Union partitioning is inferred from the transformation/inline view. If one (or more) of the UNION columns is defined by constants and/or has WHERE clause IN predicates containing only constants that make each branch mutually exclusive, then the UNION is considered partitioned. UNION ALL must be used and the UNION cannot have a LIMIT, WITH, or ORDER BY clause (although individual branches may use LIMIT, WITH, or ORDER BY). Partitioning values should not be null.
create view part as select 1 as x, y from foo union all select z, a from foo1 where z in (2, 3)
The view is partitioned on column x, since the first branch can only be the value 1 and the second branch can only be the values 2 or 3.
Note
|
More advanced or explicit partitioning will be considered for future releases. |
The concept of a partitioned union is used for performing partition-wise joins, in Updatable Views, and Partial Aggregate Pushdown. These optimizations are also applied when using the multi-source feature as well - which introduces an explicit partitioning column.
Partition-wise joins take a join of unions and convert the plan into a union of joins,
such that only matching partitions are joined against one another.
If you want a partition-wise join to be performed implicit without the need for an
explicit join predicate on the partitioning column, set the model/schema property
implicit_partition.columnName
to name of the partitioning column used on each partitioned view in the model/schema.
CREATE VIRTUAL SCHEMA all_customers SERVER server OPTIONS ("implicit_partition.columnName" 'theColumn');
In an XML VDB:
<?xml version="1.0" encoding="UTF-8" standalone="yes"?>
<vdb name="partition" version="1">
<model name="all_customers" type="VIRTUAL">
<property name="implicit_partition.columnName" value="theColumn"/>
...
Teiid also incorporates many standard relational techniques to ensure efficient query plans.
-
Rewrite analysis for function simplification and evaluation.
-
Boolean optimizations for basic criteria simplification.
-
Removal of unnecessary view layers.
-
Removal of unnecessary sort operations.
-
Advanced search techniques through the left-linear space of join trees.
-
Parallelizing of source access during execution.
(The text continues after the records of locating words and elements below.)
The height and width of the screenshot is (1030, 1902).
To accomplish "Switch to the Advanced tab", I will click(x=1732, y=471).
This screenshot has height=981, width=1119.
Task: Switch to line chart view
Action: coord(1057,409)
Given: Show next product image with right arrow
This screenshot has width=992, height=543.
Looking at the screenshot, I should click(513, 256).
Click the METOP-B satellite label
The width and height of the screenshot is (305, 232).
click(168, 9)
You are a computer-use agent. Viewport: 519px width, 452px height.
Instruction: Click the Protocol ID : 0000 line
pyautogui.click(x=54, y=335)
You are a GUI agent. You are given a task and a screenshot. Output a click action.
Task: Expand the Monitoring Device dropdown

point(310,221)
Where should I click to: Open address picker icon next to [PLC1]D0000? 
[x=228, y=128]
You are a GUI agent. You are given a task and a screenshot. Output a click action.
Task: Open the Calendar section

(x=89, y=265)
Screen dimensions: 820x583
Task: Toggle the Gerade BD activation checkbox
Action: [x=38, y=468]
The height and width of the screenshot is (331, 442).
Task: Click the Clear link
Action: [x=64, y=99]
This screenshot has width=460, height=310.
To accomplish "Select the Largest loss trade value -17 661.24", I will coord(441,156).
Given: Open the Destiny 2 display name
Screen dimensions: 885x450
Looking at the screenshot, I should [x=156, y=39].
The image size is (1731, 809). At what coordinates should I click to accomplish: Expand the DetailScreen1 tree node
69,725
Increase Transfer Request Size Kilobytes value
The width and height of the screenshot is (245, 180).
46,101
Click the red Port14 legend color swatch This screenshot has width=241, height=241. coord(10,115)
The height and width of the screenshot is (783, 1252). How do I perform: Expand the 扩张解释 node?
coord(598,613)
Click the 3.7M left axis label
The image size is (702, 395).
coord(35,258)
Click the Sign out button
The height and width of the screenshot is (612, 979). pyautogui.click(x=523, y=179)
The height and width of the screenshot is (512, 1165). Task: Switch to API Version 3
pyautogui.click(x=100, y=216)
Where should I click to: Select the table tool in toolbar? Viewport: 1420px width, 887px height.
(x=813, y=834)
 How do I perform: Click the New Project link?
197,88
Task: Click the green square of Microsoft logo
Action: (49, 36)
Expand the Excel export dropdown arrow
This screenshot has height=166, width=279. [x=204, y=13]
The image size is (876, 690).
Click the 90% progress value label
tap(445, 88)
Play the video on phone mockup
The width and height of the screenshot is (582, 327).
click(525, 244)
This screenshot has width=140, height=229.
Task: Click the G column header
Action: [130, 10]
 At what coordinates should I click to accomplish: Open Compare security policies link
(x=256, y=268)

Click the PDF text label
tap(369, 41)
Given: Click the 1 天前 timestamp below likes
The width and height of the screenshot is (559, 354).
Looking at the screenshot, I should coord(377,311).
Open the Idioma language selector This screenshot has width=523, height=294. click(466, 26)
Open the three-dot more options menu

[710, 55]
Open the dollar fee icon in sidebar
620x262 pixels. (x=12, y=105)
Some source systems only allow "relationship" queries logically producing left outer join results
even when queried with an inner join Teiid will attempt to form an appropriate left outer join.
These sources are restricted to only supporting key joins. In some circumstances foreign key relationships
on the same source should not be traversed at all or with the referenced table on the outer side of join.
The extension property teiid_rel:allow-join
can be used on the foreign key to further restrict
the pushdown behavior. With a value of "false" no join pushdown will be allowed, and with a value
of "inner" the referenced table must be on the inner side of the join. If the join pushdown is prevented,
the join will be processed as a federated join.